Do you want to provide some specifics? What do you find convenient/easy in R when compared to Julia?

I think JuliaPro is indeed what I should consider the basics, not Julia. My mistake. See, even at an old age, one can still learn.

as for me, I use perl for the data cleaning, not R.

the csv reading aspects for dataframes aspects in julia seem to be still evolving. maybe julia will get there.

the plots in R are beautiful. and R has just two plotting systems, one in the box, both producing nice output. and R builds plots a lot faster, being interpreted rather than compiled.

for someone who already knows R, the R+Julia strategy makes sense.

First, I still could not figure out how to connect to remote Postgresql server in Julia (not sure if it is doable now). I rely on this step to retrieve my data.

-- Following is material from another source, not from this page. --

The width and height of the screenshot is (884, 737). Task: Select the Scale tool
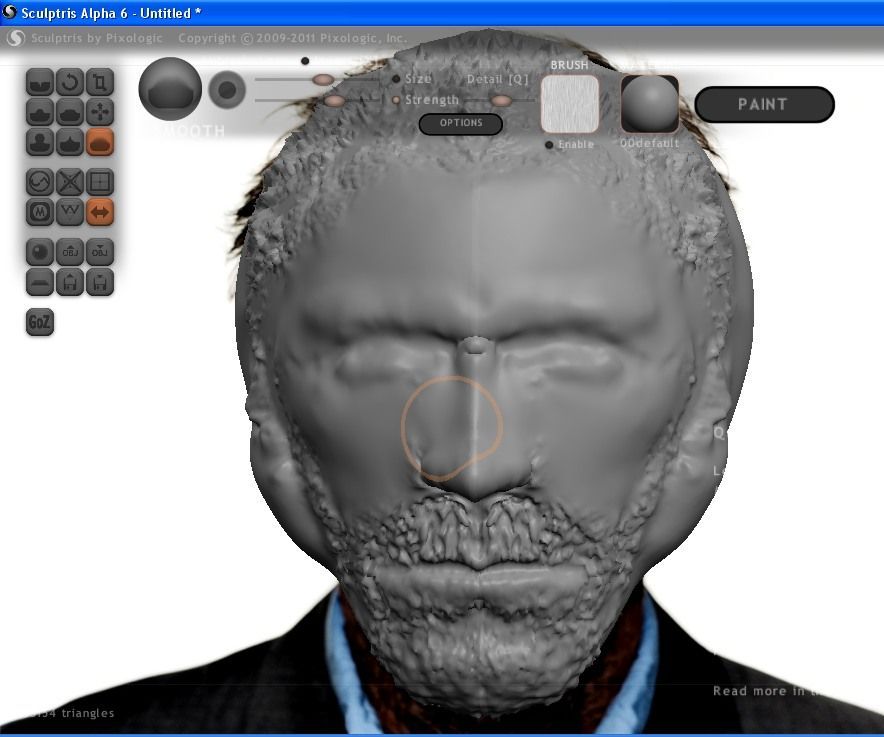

Second, R has many packages that make it easier to get financial and econ data. Like

https://cran.r-project.org/web/packages/tidyquant/vignettes/TQ01-core-functions-in-tidyquant.html

Third, the hadleyverse ecosystem is very easy to use and teach. For example, I personally think the dplyr is easier and less verbose than DataFramesMeta, see

https://www.juliabloggers.com/data-wrangling-in-julia-based-on-dplyr-flights-tutorials/

Fourth, the integration of dplyr and ggplot2 via pipeline is very neat and saves a lot of time.